Printable solid-gel change composite materials with high latent heat, enhanced shape stability and combustion safety for efficient thermal management

Phase-change materials (PCM) provide large latent heat but often suffer melting-induced leakage and poor processability. Organic phase-change materials such as polyethylene glycol are attractive for energy storage, yet they lose shape and leak after melting. We introduce a solid - gel change strategy that confines molten polyethylene glycol with an ultralow-loading aramid nanofiber and MXene network. High-aspect-ratio aramid nanofibers at 1 wt% form hydrogen bonds with two-dimensional MXene at 2 wt%. The resulting crosslinked skeleton transforms the phase-change material into a shear-thinning gel above about 65 °C. This design retains high energy density with polyethylene glycol loading of 97 wt% and a latent heat of about 158.4 J g⁻¹. Liquid leakage is reduced to around 1.8 wt%. Thermal conductivity increases by nearly five times compared with pure polyethylene glycol.
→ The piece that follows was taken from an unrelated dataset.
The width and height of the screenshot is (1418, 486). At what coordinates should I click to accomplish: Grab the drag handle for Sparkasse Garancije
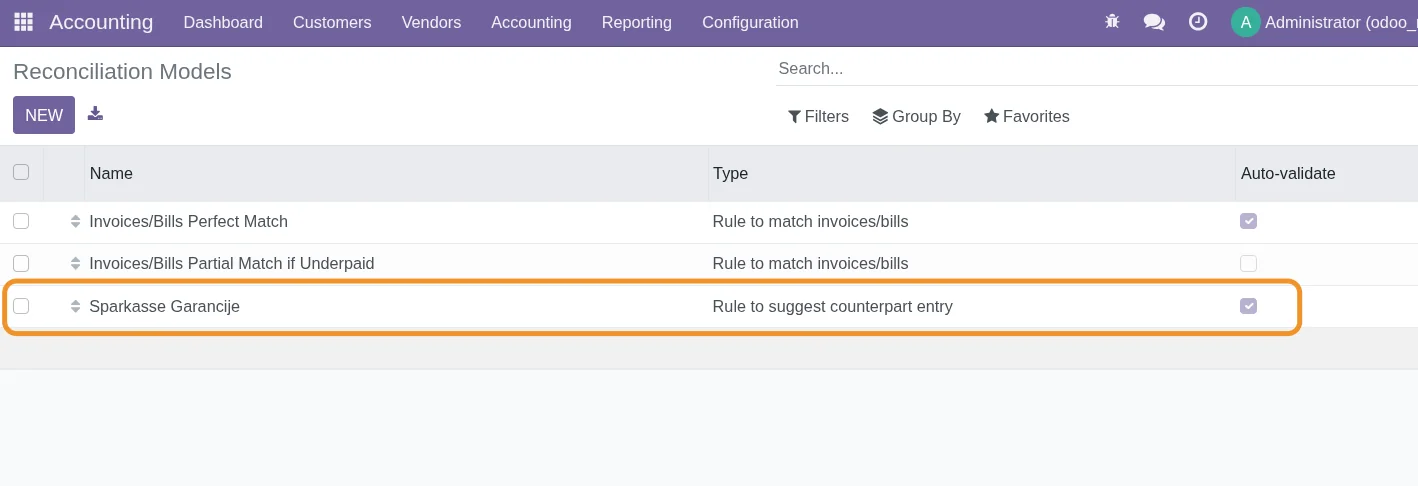click(75, 306)
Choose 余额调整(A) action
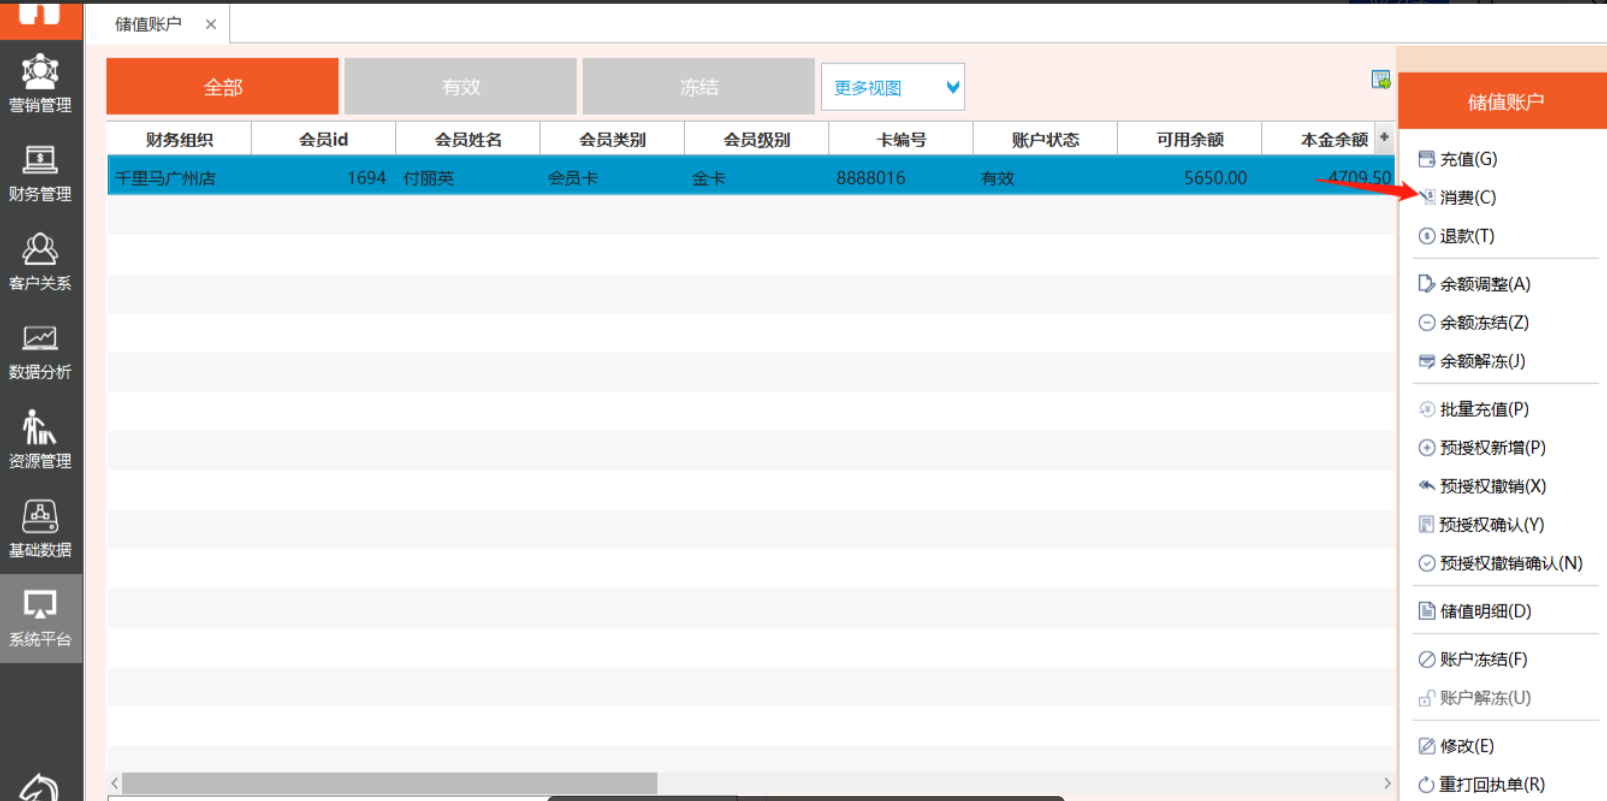1607x801 pixels. (1484, 284)
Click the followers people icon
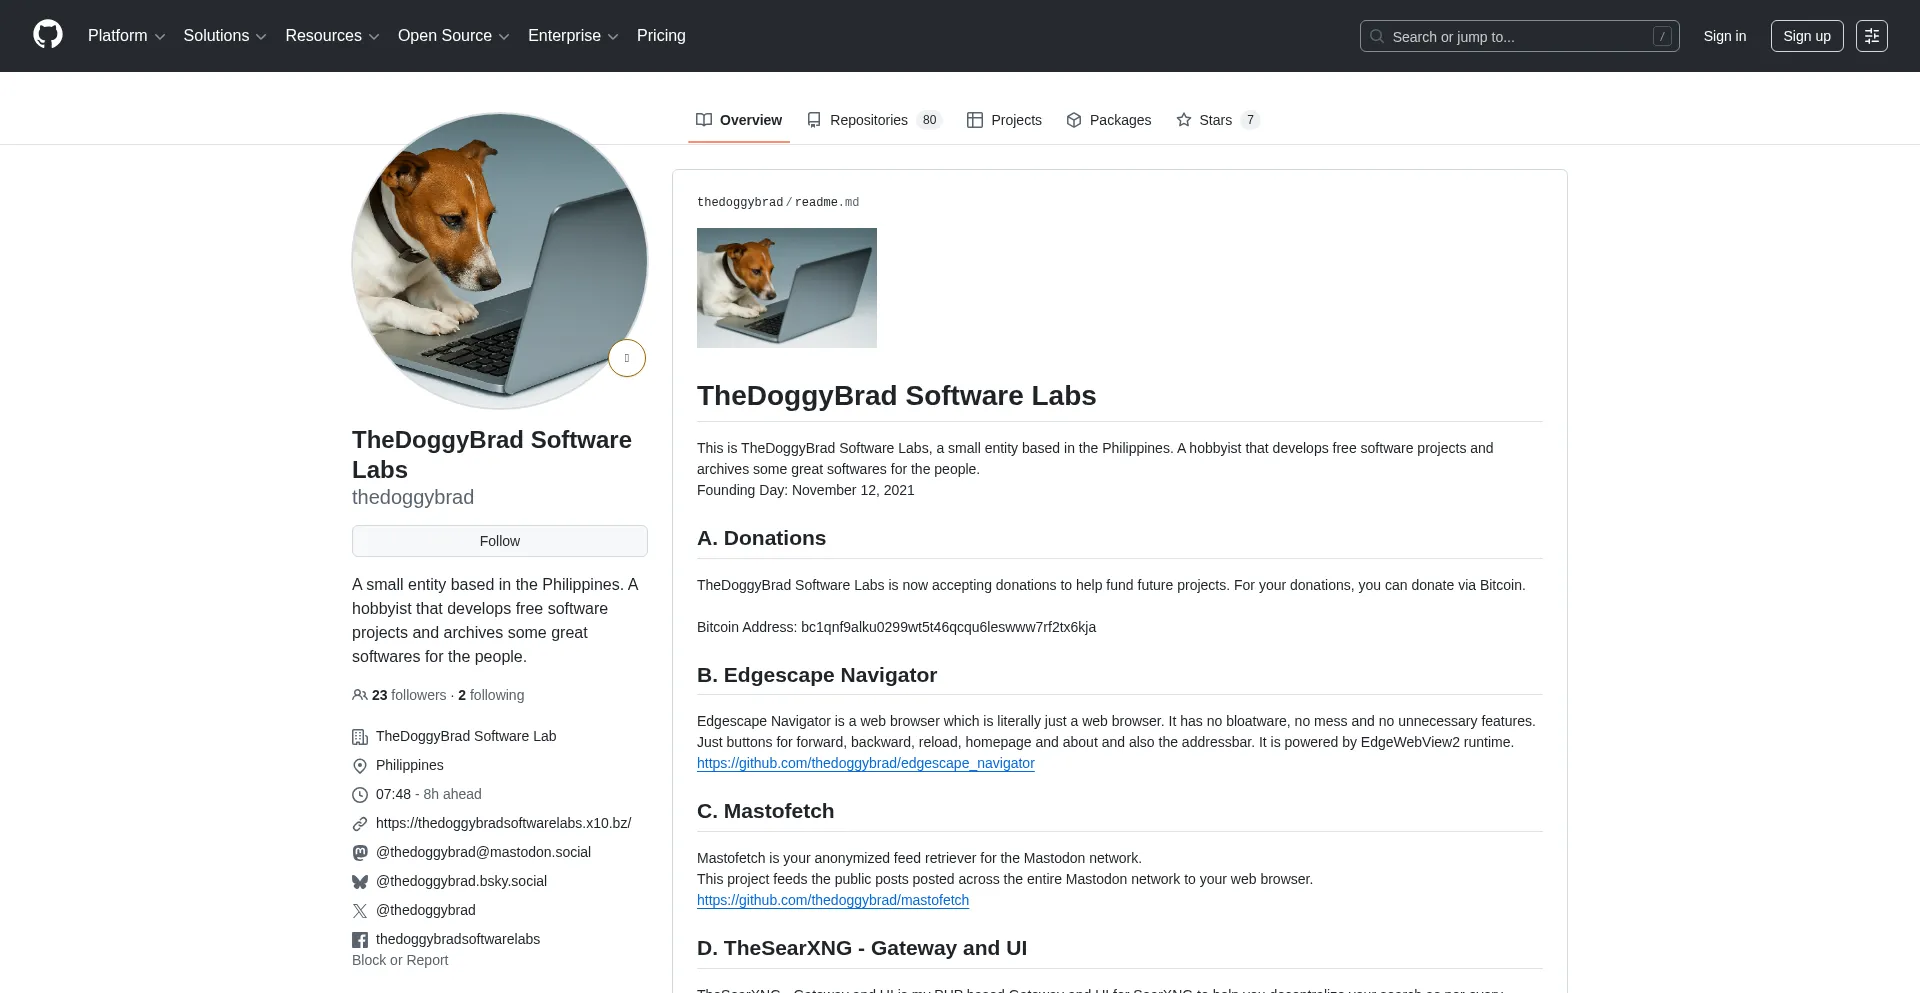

The composite shows high-temperature shape stability, suppressed burning-drip behavior, efficient photothermal conversion, and reversible self-healing and reprocessing. The gel state also enables direct-write printing of customized geometries. Minimal additive content preserves latent heat while adding multifunctionality. This solid - gel change approach reconciles high energy density, thermal transport, safety, and manufacturability for next-generation thermal management.